● REQUIREMENT
How many of the lines below contain the string "Viewport"? Case counts, and the reply should be only the number.

● MATERIAL FOR THIS TASK
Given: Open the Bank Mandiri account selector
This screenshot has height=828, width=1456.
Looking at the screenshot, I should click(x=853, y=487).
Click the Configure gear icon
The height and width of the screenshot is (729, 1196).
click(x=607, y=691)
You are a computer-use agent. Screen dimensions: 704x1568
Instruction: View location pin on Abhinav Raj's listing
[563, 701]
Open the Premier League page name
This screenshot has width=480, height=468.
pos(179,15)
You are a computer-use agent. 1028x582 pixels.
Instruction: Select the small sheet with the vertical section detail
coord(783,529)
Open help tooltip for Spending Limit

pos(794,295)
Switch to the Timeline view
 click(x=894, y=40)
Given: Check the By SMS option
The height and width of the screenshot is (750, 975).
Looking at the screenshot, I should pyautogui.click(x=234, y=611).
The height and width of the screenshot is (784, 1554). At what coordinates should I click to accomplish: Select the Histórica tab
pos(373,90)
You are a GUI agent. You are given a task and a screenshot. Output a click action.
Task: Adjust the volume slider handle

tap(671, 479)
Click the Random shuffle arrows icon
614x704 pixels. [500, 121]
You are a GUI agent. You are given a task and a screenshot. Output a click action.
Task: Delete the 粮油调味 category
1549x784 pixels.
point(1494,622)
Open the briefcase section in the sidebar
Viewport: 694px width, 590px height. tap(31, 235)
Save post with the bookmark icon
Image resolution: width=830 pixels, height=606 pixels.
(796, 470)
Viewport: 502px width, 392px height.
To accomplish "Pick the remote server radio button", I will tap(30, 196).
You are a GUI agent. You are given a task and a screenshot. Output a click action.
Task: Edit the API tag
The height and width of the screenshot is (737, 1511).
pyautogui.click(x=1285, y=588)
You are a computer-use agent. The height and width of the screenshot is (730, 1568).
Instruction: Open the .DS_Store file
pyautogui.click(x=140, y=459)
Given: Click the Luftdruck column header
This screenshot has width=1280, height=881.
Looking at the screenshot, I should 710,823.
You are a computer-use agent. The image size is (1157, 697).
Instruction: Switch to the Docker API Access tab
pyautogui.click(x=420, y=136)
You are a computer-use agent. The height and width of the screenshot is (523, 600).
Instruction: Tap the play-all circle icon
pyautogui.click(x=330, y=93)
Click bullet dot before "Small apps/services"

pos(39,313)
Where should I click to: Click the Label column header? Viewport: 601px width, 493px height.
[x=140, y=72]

● OUTPUT BELOW
3